⟨
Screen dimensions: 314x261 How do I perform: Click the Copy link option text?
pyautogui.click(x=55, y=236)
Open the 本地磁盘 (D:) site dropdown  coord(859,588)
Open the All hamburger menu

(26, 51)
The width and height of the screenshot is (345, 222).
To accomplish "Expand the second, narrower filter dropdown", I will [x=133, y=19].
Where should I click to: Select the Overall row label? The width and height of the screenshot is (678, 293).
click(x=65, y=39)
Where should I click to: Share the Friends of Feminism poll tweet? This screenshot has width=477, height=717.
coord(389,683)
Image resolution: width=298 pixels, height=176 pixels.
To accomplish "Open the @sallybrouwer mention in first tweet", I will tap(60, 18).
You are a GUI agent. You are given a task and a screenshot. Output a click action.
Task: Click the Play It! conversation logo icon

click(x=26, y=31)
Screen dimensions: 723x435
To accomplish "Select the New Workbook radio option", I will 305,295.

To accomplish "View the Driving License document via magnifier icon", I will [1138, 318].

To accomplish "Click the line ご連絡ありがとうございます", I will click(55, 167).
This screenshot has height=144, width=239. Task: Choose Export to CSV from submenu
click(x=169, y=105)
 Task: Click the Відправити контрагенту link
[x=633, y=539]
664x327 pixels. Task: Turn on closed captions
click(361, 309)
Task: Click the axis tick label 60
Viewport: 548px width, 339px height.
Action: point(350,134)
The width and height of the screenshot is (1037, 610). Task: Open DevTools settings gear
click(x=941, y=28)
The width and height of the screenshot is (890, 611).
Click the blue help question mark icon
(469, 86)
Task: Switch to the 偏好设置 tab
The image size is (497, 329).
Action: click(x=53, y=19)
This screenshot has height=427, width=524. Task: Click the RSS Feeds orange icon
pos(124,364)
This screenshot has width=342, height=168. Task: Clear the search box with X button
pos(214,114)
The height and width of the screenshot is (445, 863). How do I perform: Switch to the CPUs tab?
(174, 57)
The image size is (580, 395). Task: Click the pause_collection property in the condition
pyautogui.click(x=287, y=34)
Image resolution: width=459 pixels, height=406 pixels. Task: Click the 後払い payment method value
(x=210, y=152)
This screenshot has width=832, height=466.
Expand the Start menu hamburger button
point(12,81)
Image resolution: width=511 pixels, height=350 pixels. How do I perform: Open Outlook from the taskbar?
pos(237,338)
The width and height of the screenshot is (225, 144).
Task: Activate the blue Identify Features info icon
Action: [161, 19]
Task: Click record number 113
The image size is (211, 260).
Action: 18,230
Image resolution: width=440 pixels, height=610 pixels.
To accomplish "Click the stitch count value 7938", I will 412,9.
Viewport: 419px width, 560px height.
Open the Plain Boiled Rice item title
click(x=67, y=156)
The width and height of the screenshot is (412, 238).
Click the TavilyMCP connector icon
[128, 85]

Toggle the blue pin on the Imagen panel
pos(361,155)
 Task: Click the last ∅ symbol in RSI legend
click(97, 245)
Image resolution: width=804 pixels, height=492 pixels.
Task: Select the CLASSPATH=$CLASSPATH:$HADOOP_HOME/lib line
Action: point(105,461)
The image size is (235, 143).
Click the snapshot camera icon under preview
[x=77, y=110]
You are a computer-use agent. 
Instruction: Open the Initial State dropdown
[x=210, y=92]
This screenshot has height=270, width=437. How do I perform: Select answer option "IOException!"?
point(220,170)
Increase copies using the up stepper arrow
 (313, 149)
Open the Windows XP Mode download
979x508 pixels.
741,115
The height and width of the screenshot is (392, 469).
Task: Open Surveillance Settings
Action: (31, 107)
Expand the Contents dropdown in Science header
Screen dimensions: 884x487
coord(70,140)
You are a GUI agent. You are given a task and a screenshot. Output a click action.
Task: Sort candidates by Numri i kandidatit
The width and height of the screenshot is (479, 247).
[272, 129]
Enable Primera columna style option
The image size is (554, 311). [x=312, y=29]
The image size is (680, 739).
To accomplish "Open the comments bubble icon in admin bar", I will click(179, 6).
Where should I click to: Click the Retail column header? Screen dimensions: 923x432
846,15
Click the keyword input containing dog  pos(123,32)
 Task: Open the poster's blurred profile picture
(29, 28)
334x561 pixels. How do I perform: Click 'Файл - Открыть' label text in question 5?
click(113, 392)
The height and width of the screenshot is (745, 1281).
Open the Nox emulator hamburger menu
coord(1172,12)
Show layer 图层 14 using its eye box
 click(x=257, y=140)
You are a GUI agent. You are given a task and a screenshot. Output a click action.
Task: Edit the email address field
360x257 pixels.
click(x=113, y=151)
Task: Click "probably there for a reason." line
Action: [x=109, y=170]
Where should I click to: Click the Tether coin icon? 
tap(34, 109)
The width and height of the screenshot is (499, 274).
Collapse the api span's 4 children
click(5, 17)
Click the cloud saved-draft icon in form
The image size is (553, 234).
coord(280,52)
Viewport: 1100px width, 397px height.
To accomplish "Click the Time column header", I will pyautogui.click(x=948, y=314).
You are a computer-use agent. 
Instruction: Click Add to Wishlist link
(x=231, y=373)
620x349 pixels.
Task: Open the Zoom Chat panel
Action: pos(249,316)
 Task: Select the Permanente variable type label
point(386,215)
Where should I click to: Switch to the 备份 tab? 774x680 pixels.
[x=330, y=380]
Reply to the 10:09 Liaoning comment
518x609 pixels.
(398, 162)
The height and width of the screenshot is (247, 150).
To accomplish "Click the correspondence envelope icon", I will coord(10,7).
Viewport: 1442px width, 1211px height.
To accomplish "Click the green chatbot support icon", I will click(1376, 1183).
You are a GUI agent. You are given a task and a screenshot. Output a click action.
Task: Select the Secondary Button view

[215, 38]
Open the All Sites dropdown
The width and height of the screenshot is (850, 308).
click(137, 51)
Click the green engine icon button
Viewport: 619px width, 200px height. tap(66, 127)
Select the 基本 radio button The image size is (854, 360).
⟩
TASK GOAL: Send back every line of the listing above exactly.

TASK RESPONSE:
Screen dimensions: 314x261 How do I perform: Click the Copy link option text?
pyautogui.click(x=55, y=236)
Open the 本地磁盘 (D:) site dropdown  coord(859,588)
Open the All hamburger menu

(26, 51)
The width and height of the screenshot is (345, 222).
To accomplish "Expand the second, narrower filter dropdown", I will [x=133, y=19].
Where should I click to: Select the Overall row label? The width and height of the screenshot is (678, 293).
click(x=65, y=39)
Where should I click to: Share the Friends of Feminism poll tweet? This screenshot has width=477, height=717.
coord(389,683)
Image resolution: width=298 pixels, height=176 pixels.
To accomplish "Open the @sallybrouwer mention in first tweet", I will tap(60, 18).
You are a GUI agent. You are given a task and a screenshot. Output a click action.
Task: Click the Play It! conversation logo icon

click(x=26, y=31)
Screen dimensions: 723x435
To accomplish "Select the New Workbook radio option", I will 305,295.

To accomplish "View the Driving License document via magnifier icon", I will [1138, 318].

To accomplish "Click the line ご連絡ありがとうございます", I will click(55, 167).
This screenshot has height=144, width=239. Task: Choose Export to CSV from submenu
click(x=169, y=105)
 Task: Click the Відправити контрагенту link
[x=633, y=539]
664x327 pixels. Task: Turn on closed captions
click(361, 309)
Task: Click the axis tick label 60
Viewport: 548px width, 339px height.
Action: point(350,134)
The width and height of the screenshot is (1037, 610). Task: Open DevTools settings gear
click(x=941, y=28)
The width and height of the screenshot is (890, 611).
Click the blue help question mark icon
(469, 86)
Task: Switch to the 偏好设置 tab
The image size is (497, 329).
Action: click(x=53, y=19)
This screenshot has height=427, width=524. Task: Click the RSS Feeds orange icon
pos(124,364)
This screenshot has width=342, height=168. Task: Clear the search box with X button
pos(214,114)
The height and width of the screenshot is (445, 863). How do I perform: Switch to the CPUs tab?
(174, 57)
The image size is (580, 395). Task: Click the pause_collection property in the condition
pyautogui.click(x=287, y=34)
Image resolution: width=459 pixels, height=406 pixels. Task: Click the 後払い payment method value
(x=210, y=152)
This screenshot has width=832, height=466.
Expand the Start menu hamburger button
point(12,81)
Image resolution: width=511 pixels, height=350 pixels. How do I perform: Open Outlook from the taskbar?
pos(237,338)
The width and height of the screenshot is (225, 144).
Task: Activate the blue Identify Features info icon
Action: [161, 19]
Task: Click record number 113
The image size is (211, 260).
Action: 18,230
Image resolution: width=440 pixels, height=610 pixels.
To accomplish "Click the stitch count value 7938", I will 412,9.
Viewport: 419px width, 560px height.
Open the Plain Boiled Rice item title
click(x=67, y=156)
The width and height of the screenshot is (412, 238).
Click the TavilyMCP connector icon
[128, 85]

Toggle the blue pin on the Imagen panel
pos(361,155)
 Task: Click the last ∅ symbol in RSI legend
click(97, 245)
Image resolution: width=804 pixels, height=492 pixels.
Task: Select the CLASSPATH=$CLASSPATH:$HADOOP_HOME/lib line
Action: point(105,461)
The image size is (235, 143).
Click the snapshot camera icon under preview
[x=77, y=110]
You are a computer-use agent. 
Instruction: Open the Initial State dropdown
[x=210, y=92]
This screenshot has height=270, width=437. How do I perform: Select answer option "IOException!"?
point(220,170)
Increase copies using the up stepper arrow
 (313, 149)
Open the Windows XP Mode download
979x508 pixels.
741,115
The height and width of the screenshot is (392, 469).
Task: Open Surveillance Settings
Action: (31, 107)
Expand the Contents dropdown in Science header
Screen dimensions: 884x487
coord(70,140)
You are a GUI agent. You are given a task and a screenshot. Output a click action.
Task: Sort candidates by Numri i kandidatit
The width and height of the screenshot is (479, 247).
[272, 129]
Enable Primera columna style option
The image size is (554, 311). [x=312, y=29]
The image size is (680, 739).
To accomplish "Open the comments bubble icon in admin bar", I will click(179, 6).
Where should I click to: Click the Retail column header? Screen dimensions: 923x432
846,15
Click the keyword input containing dog  pos(123,32)
 Task: Open the poster's blurred profile picture
(29, 28)
334x561 pixels. How do I perform: Click 'Файл - Открыть' label text in question 5?
click(113, 392)
The height and width of the screenshot is (745, 1281).
Open the Nox emulator hamburger menu
coord(1172,12)
Show layer 图层 14 using its eye box
 click(x=257, y=140)
You are a GUI agent. You are given a task and a screenshot. Output a click action.
Task: Edit the email address field
360x257 pixels.
click(x=113, y=151)
Task: Click "probably there for a reason." line
Action: [x=109, y=170]
Where should I click to: Click the Tether coin icon? 
tap(34, 109)
The width and height of the screenshot is (499, 274).
Collapse the api span's 4 children
click(5, 17)
Click the cloud saved-draft icon in form
The image size is (553, 234).
coord(280,52)
Viewport: 1100px width, 397px height.
To accomplish "Click the Time column header", I will pyautogui.click(x=948, y=314).
You are a computer-use agent. 
Instruction: Click Add to Wishlist link
(x=231, y=373)
620x349 pixels.
Task: Open the Zoom Chat panel
Action: pos(249,316)
 Task: Select the Permanente variable type label
point(386,215)
Where should I click to: Switch to the 备份 tab? 774x680 pixels.
[x=330, y=380]
Reply to the 10:09 Liaoning comment
518x609 pixels.
(398, 162)
The height and width of the screenshot is (247, 150).
To accomplish "Click the correspondence envelope icon", I will coord(10,7).
Viewport: 1442px width, 1211px height.
To accomplish "Click the green chatbot support icon", I will click(1376, 1183).
You are a GUI agent. You are given a task and a screenshot. Output a click action.
Task: Select the Secondary Button view

[215, 38]
Open the All Sites dropdown
The width and height of the screenshot is (850, 308).
click(137, 51)
Click the green engine icon button
Viewport: 619px width, 200px height. tap(66, 127)
Select the 基本 radio button The image size is (854, 360).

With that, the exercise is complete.